I ran into a little problem with my Spark Scala script. Basically I have raw data which I am doing aggregations on and after grouping and counting etc I want to save the output to a specific JSON format.
EDIT:
I tried to simplify the question and rewrote it:
When I select data from the source dataframe with an Array[org.apache.spark.sql.Column]
where the column names have aliases, then using column names (or indeed indices) as variables when trying to map the rows to a case class, then I get a "Task not serializable" exception.
var dm = sqlContext.createDataFrame(Seq((1,"James"),(2,"Anna"))).toDF("id", "name")
val cl = dm.columns
val cl2 = cl.map(name => col(name).as(name.capitalize))

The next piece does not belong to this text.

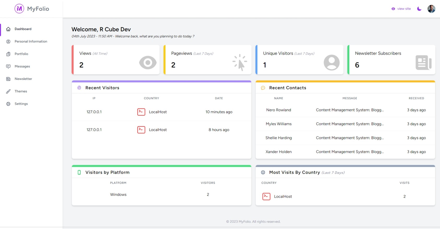Image resolution: width=440 pixels, height=229 pixels.
Task: Click the globe icon by Most Visits By Country
Action: tap(263, 172)
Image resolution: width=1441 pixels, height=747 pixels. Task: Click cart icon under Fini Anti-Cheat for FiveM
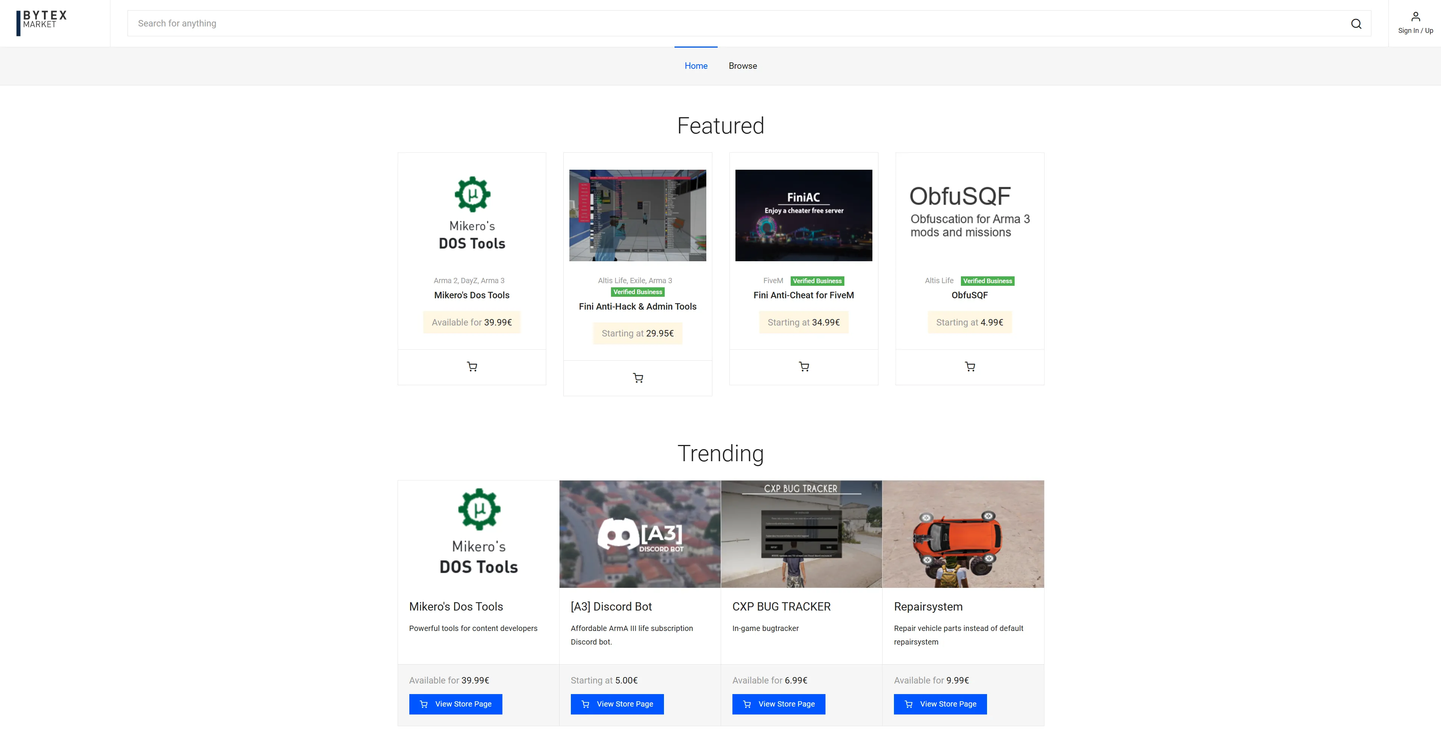(803, 367)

val dm2 = dm.select(cl2:_*)
val n = "Name"
case class Result(Name:String)
val r = dm2.map(row => Result(row.getAs(n))).toDF
And the second part or the question, I actually need the final schema to be an array of these Result
class objects. I still haven't figured out, how to do this as well. The expected result should have a schema like that:
case class Test(var FilteredStatistics: Array[Result])
val t = Test(Array(Result("Anna"), Result("James")))
val t2 = sc.parallelize(Seq(t)).toDF
scala> t2.printSchema
root
|-- FilteredStatistics: array (nullable = true)
| |-- element: struct (containsNull = true)
| | |-- Name: string (nullable = true)
TL;DR:
How to map dataframe rows to a case class object when dataframe columns have aliases and variables are used for column names?
How to add these case class objects to an array?